Source records
---
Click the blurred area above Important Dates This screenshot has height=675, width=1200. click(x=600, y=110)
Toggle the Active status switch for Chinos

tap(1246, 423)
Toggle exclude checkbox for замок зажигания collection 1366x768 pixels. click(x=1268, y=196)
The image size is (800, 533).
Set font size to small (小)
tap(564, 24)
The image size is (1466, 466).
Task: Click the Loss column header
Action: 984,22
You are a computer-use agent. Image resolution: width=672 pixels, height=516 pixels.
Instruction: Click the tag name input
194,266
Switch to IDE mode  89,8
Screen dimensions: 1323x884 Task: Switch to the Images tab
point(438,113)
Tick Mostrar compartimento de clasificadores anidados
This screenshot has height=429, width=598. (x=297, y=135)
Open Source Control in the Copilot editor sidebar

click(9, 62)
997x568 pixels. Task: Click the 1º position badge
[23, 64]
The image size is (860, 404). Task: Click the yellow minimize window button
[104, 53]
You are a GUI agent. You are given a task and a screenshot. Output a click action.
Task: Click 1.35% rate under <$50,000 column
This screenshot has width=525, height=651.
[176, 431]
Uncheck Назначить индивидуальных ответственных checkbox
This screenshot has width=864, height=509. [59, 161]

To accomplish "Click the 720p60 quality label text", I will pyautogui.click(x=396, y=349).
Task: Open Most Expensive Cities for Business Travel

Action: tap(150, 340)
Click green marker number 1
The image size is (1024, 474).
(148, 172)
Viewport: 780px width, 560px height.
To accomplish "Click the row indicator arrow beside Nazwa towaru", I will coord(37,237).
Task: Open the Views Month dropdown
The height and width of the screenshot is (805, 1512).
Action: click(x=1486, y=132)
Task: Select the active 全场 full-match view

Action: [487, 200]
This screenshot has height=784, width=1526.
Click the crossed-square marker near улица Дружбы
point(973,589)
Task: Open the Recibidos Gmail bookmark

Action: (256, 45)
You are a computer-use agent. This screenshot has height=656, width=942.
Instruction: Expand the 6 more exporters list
---
[Assigned task]: Gather up the lines containing the word "agent" from these records and copy them.

[Task output]:
You are a computer-use agent. Image resolution: width=672 pixels, height=516 pixels.
You are a GUI agent. You are given a task and a screenshot. Output a click action.
You are a computer-use agent. This screenshot has height=656, width=942.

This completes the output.